_TASK DATA_
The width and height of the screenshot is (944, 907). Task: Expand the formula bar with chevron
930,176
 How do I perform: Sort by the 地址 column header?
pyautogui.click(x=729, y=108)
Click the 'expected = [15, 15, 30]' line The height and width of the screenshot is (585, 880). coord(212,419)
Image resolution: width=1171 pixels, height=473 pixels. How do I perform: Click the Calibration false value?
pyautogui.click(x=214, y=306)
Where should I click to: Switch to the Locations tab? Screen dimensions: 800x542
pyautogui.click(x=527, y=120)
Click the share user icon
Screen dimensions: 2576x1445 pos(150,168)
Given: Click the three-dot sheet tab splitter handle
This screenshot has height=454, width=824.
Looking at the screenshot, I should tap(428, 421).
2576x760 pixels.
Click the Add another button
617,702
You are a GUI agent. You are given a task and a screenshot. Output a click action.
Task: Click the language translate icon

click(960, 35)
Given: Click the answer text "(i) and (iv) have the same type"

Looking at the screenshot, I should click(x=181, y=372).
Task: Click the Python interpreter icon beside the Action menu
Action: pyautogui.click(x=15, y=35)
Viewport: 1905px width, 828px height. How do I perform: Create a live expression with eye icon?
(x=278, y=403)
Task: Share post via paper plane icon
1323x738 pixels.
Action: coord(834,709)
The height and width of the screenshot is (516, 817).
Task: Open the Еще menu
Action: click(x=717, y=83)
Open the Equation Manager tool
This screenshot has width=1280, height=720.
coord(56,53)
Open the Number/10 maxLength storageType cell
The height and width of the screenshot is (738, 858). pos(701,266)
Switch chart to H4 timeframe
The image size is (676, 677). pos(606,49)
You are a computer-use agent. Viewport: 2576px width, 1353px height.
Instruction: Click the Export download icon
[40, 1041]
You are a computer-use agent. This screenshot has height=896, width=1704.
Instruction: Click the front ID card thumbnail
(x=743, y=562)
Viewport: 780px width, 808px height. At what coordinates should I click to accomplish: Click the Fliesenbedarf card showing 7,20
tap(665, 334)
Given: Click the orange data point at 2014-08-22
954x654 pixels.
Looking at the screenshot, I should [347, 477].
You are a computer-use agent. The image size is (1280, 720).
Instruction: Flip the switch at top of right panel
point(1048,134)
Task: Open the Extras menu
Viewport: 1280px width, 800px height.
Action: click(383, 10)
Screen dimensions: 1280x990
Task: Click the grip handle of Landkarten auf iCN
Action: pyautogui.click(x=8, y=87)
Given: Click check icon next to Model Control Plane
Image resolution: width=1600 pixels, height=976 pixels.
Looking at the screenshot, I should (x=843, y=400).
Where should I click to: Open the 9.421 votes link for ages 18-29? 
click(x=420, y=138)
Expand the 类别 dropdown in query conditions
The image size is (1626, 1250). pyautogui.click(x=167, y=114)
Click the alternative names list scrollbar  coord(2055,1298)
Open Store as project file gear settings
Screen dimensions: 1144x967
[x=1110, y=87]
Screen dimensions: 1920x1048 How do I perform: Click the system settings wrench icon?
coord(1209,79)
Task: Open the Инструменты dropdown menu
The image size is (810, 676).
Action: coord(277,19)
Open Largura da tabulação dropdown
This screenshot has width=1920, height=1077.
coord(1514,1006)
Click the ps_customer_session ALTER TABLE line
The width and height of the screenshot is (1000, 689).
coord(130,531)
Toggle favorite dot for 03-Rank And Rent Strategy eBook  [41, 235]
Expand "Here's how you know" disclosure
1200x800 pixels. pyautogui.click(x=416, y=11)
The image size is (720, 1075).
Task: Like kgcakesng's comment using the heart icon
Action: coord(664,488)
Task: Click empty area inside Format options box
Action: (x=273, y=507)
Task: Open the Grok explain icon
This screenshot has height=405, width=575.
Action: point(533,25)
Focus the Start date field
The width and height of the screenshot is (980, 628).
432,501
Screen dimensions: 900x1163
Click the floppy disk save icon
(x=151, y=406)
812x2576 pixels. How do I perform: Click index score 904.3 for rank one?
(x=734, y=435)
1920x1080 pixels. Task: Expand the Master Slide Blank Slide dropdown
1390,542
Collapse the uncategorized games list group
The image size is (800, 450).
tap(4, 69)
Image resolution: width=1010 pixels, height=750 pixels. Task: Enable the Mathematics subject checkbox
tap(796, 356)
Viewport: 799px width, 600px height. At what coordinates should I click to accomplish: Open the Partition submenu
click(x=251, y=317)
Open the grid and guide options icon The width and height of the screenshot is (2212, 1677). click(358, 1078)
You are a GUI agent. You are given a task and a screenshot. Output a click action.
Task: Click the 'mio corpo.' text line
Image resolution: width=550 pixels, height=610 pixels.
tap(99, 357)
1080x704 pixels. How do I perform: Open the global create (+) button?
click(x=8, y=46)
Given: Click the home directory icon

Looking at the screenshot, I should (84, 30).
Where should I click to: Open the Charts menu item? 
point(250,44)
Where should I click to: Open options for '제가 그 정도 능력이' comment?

_WORK INSTRUCTIONS_
Rewrite all of the records, changing every "How do I perform" to "How do I carry out" and keeping everything else the same.

_SOLUTION TO THIS EXERCISE_
The width and height of the screenshot is (944, 907). Task: Expand the formula bar with chevron
930,176
 How do I carry out: Sort by the 地址 column header?
pyautogui.click(x=729, y=108)
Click the 'expected = [15, 15, 30]' line The height and width of the screenshot is (585, 880). coord(212,419)
Image resolution: width=1171 pixels, height=473 pixels. How do I carry out: Click the Calibration false value?
pyautogui.click(x=214, y=306)
Where should I click to: Switch to the Locations tab? Screen dimensions: 800x542
pyautogui.click(x=527, y=120)
Click the share user icon
Screen dimensions: 2576x1445 pos(150,168)
Given: Click the three-dot sheet tab splitter handle
This screenshot has height=454, width=824.
Looking at the screenshot, I should tap(428, 421).
2576x760 pixels.
Click the Add another button
617,702
You are a GUI agent. You are given a task and a screenshot. Output a click action.
Task: Click the language translate icon

click(960, 35)
Given: Click the answer text "(i) and (iv) have the same type"

Looking at the screenshot, I should click(x=181, y=372).
Task: Click the Python interpreter icon beside the Action menu
Action: pyautogui.click(x=15, y=35)
Viewport: 1905px width, 828px height. How do I carry out: Create a live expression with eye icon?
(x=278, y=403)
Task: Share post via paper plane icon
1323x738 pixels.
Action: coord(834,709)
The height and width of the screenshot is (516, 817).
Task: Open the Еще menu
Action: click(x=717, y=83)
Open the Equation Manager tool
This screenshot has width=1280, height=720.
coord(56,53)
Open the Number/10 maxLength storageType cell
The height and width of the screenshot is (738, 858). pos(701,266)
Switch chart to H4 timeframe
The image size is (676, 677). pos(606,49)
You are a computer-use agent. Viewport: 2576px width, 1353px height.
Instruction: Click the Export download icon
[40, 1041]
You are a computer-use agent. This screenshot has height=896, width=1704.
Instruction: Click the front ID card thumbnail
(x=743, y=562)
Viewport: 780px width, 808px height. At what coordinates should I click to accomplish: Click the Fliesenbedarf card showing 7,20
tap(665, 334)
Given: Click the orange data point at 2014-08-22
954x654 pixels.
Looking at the screenshot, I should [347, 477].
You are a computer-use agent. The image size is (1280, 720).
Instruction: Flip the switch at top of right panel
point(1048,134)
Task: Open the Extras menu
Viewport: 1280px width, 800px height.
Action: click(383, 10)
Screen dimensions: 1280x990
Task: Click the grip handle of Landkarten auf iCN
Action: pyautogui.click(x=8, y=87)
Given: Click check icon next to Model Control Plane
Image resolution: width=1600 pixels, height=976 pixels.
Looking at the screenshot, I should (x=843, y=400).
Where should I click to: Open the 9.421 votes link for ages 18-29? 
click(x=420, y=138)
Expand the 类别 dropdown in query conditions
The image size is (1626, 1250). pyautogui.click(x=167, y=114)
Click the alternative names list scrollbar  coord(2055,1298)
Open Store as project file gear settings
Screen dimensions: 1144x967
[x=1110, y=87]
Screen dimensions: 1920x1048 How do I carry out: Click the system settings wrench icon?
coord(1209,79)
Task: Open the Инструменты dropdown menu
The image size is (810, 676).
Action: coord(277,19)
Open Largura da tabulação dropdown
This screenshot has width=1920, height=1077.
coord(1514,1006)
Click the ps_customer_session ALTER TABLE line
The width and height of the screenshot is (1000, 689).
coord(130,531)
Toggle favorite dot for 03-Rank And Rent Strategy eBook  [41, 235]
Expand "Here's how you know" disclosure
1200x800 pixels. pyautogui.click(x=416, y=11)
The image size is (720, 1075).
Task: Like kgcakesng's comment using the heart icon
Action: coord(664,488)
Task: Click empty area inside Format options box
Action: (x=273, y=507)
Task: Open the Grok explain icon
This screenshot has height=405, width=575.
Action: point(533,25)
Focus the Start date field
The width and height of the screenshot is (980, 628).
432,501
Screen dimensions: 900x1163
Click the floppy disk save icon
(x=151, y=406)
812x2576 pixels. How do I carry out: Click index score 904.3 for rank one?
(x=734, y=435)
1920x1080 pixels. Task: Expand the Master Slide Blank Slide dropdown
1390,542
Collapse the uncategorized games list group
The image size is (800, 450).
tap(4, 69)
Image resolution: width=1010 pixels, height=750 pixels. Task: Enable the Mathematics subject checkbox
tap(796, 356)
Viewport: 799px width, 600px height. At what coordinates should I click to accomplish: Open the Partition submenu
click(x=251, y=317)
Open the grid and guide options icon The width and height of the screenshot is (2212, 1677). click(358, 1078)
You are a GUI agent. You are given a task and a screenshot. Output a click action.
Task: Click the 'mio corpo.' text line
Image resolution: width=550 pixels, height=610 pixels.
tap(99, 357)
1080x704 pixels. How do I carry out: Open the global create (+) button?
click(x=8, y=46)
Given: Click the home directory icon

Looking at the screenshot, I should (84, 30).
Where should I click to: Open the Charts menu item? 
point(250,44)
Where should I click to: Open options for '제가 그 정도 능력이' comment?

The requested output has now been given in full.